Proteasome inhibitors (PI) such as bortezomib and carfilzomib are critical components of anti-multiple myeloma (MM) therapy, yet all MM patients eventually develop refractory disease. We developed a non-biased method to identify and validate dysregulated pathways associated with PI-resistance in myeloma by combining RNAseq data from 522 MM patient specimens obtained from our Total Cancer Care/M2Gen/ORIEN network at Moffitt Cancer Center with paired ex vivo sensitivity to PIs and kinase inhibitors (KI). Dimensionality reduction analysis (t-SNE) and Fuzzy C-means was used to identify 422 clusters of genes that co-express in individual patients, and Gene Set Enrichment Analysis (GSEA) was used to identify clusters with gene expression patterns that correlated with PI sensitivity. Using publicly curated databases and in silico integrative analyses, we built protein-protein interaction networks to identify putative transcription factors, corresponding master regulators (kinases), and candidate KIs to promote PI sensitization. This systems biology approach identified a Chk1-Cdk1-Plk1 circuit associated with PI-resistance and also found 21 additional kinases (of 501 expressed in our cohort's kinome) that could be targeted to re-sensitize PI-resistant MM, which we confirmed in cell lines, specimens from relapsed patients, and two in vivo models.

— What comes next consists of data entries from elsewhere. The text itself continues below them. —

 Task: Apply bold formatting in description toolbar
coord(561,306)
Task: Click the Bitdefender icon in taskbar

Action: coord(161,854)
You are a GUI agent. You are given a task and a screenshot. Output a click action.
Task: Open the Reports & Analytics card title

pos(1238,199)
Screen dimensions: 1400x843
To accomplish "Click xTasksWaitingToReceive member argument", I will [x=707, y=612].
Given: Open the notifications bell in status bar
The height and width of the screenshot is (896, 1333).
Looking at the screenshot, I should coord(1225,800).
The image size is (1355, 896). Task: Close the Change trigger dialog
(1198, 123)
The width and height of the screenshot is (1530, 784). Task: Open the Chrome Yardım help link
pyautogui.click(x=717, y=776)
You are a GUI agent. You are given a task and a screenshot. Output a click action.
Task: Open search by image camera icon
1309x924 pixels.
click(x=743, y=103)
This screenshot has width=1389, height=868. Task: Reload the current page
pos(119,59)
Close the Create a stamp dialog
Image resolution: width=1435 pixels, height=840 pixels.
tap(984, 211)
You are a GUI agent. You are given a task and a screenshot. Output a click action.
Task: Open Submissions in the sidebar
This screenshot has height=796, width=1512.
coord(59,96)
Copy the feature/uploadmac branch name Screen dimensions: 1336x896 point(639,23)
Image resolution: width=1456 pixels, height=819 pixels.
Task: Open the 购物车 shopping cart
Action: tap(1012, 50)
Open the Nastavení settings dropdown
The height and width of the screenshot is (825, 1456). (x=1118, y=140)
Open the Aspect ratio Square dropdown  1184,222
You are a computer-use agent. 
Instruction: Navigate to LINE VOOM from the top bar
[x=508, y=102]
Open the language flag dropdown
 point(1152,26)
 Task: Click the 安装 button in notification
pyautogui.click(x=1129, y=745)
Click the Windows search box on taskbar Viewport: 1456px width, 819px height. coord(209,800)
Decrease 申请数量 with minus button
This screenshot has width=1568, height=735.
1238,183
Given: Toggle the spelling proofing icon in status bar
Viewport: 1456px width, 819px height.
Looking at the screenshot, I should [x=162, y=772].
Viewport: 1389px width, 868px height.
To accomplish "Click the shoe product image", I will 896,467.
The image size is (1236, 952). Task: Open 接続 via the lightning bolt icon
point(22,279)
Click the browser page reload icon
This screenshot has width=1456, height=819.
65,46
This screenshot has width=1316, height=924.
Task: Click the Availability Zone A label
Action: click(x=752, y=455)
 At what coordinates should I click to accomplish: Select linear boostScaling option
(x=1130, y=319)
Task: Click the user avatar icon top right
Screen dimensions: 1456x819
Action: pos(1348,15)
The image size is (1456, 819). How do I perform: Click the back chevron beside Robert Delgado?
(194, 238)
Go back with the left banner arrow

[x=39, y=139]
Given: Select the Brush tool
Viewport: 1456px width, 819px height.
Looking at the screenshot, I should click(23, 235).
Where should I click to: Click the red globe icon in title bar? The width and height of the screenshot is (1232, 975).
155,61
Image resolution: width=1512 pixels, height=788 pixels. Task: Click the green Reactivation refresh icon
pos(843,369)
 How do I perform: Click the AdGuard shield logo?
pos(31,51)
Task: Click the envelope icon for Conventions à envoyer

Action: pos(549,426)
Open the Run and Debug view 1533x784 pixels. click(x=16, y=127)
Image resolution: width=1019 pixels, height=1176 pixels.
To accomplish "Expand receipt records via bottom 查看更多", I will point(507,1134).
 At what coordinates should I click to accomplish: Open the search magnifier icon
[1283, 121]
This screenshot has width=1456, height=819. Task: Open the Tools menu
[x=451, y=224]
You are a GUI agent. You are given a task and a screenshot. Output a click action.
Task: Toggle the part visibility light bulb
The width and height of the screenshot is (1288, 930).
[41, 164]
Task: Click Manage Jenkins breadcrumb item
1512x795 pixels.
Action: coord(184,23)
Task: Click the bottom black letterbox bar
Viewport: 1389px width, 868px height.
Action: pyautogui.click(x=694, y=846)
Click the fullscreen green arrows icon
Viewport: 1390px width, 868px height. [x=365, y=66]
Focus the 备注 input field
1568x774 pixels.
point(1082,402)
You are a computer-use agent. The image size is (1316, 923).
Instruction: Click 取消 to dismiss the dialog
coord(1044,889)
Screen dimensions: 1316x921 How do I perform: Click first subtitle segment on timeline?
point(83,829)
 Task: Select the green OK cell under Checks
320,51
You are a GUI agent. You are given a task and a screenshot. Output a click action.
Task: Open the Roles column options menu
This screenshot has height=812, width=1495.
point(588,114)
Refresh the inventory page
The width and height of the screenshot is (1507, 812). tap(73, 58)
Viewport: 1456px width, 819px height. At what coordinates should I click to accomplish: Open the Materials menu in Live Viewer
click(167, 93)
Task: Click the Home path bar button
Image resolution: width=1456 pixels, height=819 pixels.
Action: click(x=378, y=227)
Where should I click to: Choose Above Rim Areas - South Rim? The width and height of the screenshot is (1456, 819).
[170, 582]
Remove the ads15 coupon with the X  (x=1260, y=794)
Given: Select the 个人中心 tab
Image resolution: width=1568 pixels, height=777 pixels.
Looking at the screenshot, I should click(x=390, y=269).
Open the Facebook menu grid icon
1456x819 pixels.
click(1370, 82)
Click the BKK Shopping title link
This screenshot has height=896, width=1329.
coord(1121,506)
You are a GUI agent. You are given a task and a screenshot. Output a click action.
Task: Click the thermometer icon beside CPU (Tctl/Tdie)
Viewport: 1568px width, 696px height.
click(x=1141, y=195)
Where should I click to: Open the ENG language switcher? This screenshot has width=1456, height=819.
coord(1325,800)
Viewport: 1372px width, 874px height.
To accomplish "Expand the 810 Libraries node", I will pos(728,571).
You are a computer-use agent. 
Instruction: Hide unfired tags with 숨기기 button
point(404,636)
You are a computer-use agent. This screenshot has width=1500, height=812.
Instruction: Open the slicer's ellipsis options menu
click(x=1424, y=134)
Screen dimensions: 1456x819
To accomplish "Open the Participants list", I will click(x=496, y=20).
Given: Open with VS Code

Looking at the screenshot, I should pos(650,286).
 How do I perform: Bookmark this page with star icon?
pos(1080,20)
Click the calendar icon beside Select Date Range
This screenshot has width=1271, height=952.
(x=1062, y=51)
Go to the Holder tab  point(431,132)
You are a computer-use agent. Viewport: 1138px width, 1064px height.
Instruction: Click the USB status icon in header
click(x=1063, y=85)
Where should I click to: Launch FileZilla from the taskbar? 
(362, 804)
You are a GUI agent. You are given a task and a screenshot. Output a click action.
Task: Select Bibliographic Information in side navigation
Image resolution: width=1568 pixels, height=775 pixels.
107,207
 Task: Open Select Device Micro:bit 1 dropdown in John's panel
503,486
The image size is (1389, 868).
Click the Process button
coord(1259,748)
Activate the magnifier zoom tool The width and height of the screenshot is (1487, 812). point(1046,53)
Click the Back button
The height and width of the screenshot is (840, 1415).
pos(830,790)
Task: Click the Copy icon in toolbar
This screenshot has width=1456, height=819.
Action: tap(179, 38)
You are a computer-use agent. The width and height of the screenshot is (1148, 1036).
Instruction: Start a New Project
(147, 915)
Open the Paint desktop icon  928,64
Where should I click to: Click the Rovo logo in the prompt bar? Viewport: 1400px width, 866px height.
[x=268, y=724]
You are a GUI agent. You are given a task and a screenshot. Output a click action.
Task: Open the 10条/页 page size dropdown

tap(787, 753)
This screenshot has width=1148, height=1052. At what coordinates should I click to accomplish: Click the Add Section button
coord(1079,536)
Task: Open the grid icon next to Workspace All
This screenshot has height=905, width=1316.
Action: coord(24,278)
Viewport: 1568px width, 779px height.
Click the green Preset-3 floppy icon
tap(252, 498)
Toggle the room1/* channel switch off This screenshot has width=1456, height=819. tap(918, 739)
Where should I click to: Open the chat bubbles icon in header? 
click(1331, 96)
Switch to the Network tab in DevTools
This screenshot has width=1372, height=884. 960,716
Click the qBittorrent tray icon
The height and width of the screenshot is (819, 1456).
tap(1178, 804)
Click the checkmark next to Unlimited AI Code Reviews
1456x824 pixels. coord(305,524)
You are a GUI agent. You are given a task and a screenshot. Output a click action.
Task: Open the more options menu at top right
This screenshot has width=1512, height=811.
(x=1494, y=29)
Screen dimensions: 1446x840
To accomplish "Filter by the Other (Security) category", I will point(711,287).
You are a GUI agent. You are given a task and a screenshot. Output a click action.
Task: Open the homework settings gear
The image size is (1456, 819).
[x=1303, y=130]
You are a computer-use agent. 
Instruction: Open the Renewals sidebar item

A panel of paired isogenic PI-resistant and sensitive MM cell lines were differentially screened to find kinases associated with PI-resistance using activity-based protein profiling (ABPP) and KI activity measured by high-throughput viability assay. The MM cell lines 8226 and U266, along with their drug resistant counterparts 8226-B25 and U266-PR, were grown in mono-culture for 24h and lysates were enriched for ATP binding proteins by affinity purification versus a chemical probe. Tryptic peptides were measured using discovery proteomics (nano-UPLC and QExactive Plus mass spectrometer) to identify 85 kinases out of a total of 715 proteins in 8226-B25 MM cells and 35 kinases out of a total of 688 proteins in U266-PR MM cells that were preferentially enriched by 2-fold change compared to parental cell lines. Twenty-four kinases were commonly activated among PI-resistant cell line pairs and were screened in PI-resistant myeloma lines using a label-free, high throughput viability assay that simulates the tumor microenvironment. Three KIs targeting Plk1 (volasertib and GSK461364) and Cdk1/5 (dinaciclib) consistently maintained LD50s in the low-nanomolar range and induced caspase-3 activation in four PI-resistant MM cell lines: 8226-B25, U266-PR, ANBL-6-V10R, and Kas6-V10R.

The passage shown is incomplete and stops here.